Load Data from Google Cloud Storage (GCS) Using a Pipeline

Prerequisites

The following prerequisites are the needed to create a GCS pipeline.

GCS Account: Requires a Google access_id and secret_key.
SingleStore installation –or– a SingleStorecluster: You will connect to the database or cluster and create a pipeline to pull data from your GCS bucket.

Part 1: Creating a GCS Bucket and Adding a File

On your local machine, create a text file with the following CSV contents and name it books.txt:

The Catcher in the Rye, J.D. Salinger, 1945
Pride and Prejudice, Jane Austen, 1813
Of Mice and Men, John Steinbeck, 1937
Frankenstein, Mary Shelley, 1818

In GCS, create a bucket and upload books.txt to the bucket. Also, create an HMAC key for authentication to the bucket, as SingleStore Pipelines only support that type of authentication to GCS.

For information on working with GCS, refer to the Google Cloud Storage Documentation.

Part 2: Creating a SingleStore Database and GCS Pipeline

Now that you have a GCS bucket that contains an object (file), you can use SingleStore to create a new pipeline and ingest the messages. In this part of the Quickstart, you will create new GCS pipeline and use it to load your CSV data into the database.

Create a new database and a table that adheres to the schema contained in the books.txt file. At the MemSQL prompt, execute the following statements:

SQL

CREATE DATABASE books;

SQL

CREATE TABLE classic_books
(
title VARCHAR(255),
author VARCHAR(255),
date VARCHAR(255)
);

These statements create a new database named books and a new table named classic_books, which has three columns: title, author, and date.

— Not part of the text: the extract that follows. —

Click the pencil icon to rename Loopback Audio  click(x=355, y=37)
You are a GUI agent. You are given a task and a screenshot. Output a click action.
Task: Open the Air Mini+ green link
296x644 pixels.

Now that the destination database and table have been created, you can create a GCS pipeline. Use the books.txt file previously uploaded to your bucket. To create the pipeline, you will need the following information:

The name of the bucket, such as: my-bucket-name
Your Google account’s access HMAC keys, such as: Access Key ID: your_access_key_id Secret Access Key: your_secret_access_key.

Using these identifiers and keys, execute the following statement, replacing the placeholder values with your own:

SQL

CREATE PIPELINE library
AS LOAD DATA GCS 'my-bucket-name'
CREDENTIALS '{"access_id": "your_access_key_id", "secret_key": "your_secret_access_key"}'
INTO TABLE `classic_books`
FIELDS TERMINATED BY ',';

You can see what files the pipeline wants to load by running the following:

SQL

SELECT * FROM information_schema.PIPELINES_FILES;

If everything is properly configured, you should see one row in the Unloaded state, corresponding to books.txt. The CREATE PIPELINE statement creates a new pipeline named library, but the pipeline has not yet been started, and no data has been loaded. A pipeline can run either in the background or be triggered by a foreground query. Start it in the foreground first.

START PIPELINE library FOREGROUND;

When this command returns success, all files from your bucket will be loaded. If you check information_schema.PIPELINES_FILES again, you should see all files in the Loaded state. Now query the classic_books table to make sure the data has actually loaded.

SQL

SELECT * FROM classic_books;

+------------------------+-----------------+-------+
| title                  | author          | date  |
+------------------------+-----------------+-------+
| The Catcher in the Rye |  J.D. Salinger  |  1945 |
| Pride and Prejudice    |  Jane Austen    |  1813 |
| Of Mice and Men        |  John Steinbeck |  1937 |
| Frankenstein           |  Mary Shelley   |  1818 |
+------------------------+-----------------+-------+

You can also have SingleStore run your pipeline in the background. In such a configuration, SingleStore will periodically poll GCS for new files and continuously them as they are added to the bucket. Before running your pipeline in the background, you must reset the state of the pipeline and the table.

SQL

DELETE FROM classic_books;
ALTER PIPELINE library SET OFFSETS EARLIEST;

The first command deletes all rows from the target table. The second causes the pipeline to start from the beginning, in this case, forgetting it already loaded books.txt so you can load it again. You can also drop and recreate the pipeline, if you prefer.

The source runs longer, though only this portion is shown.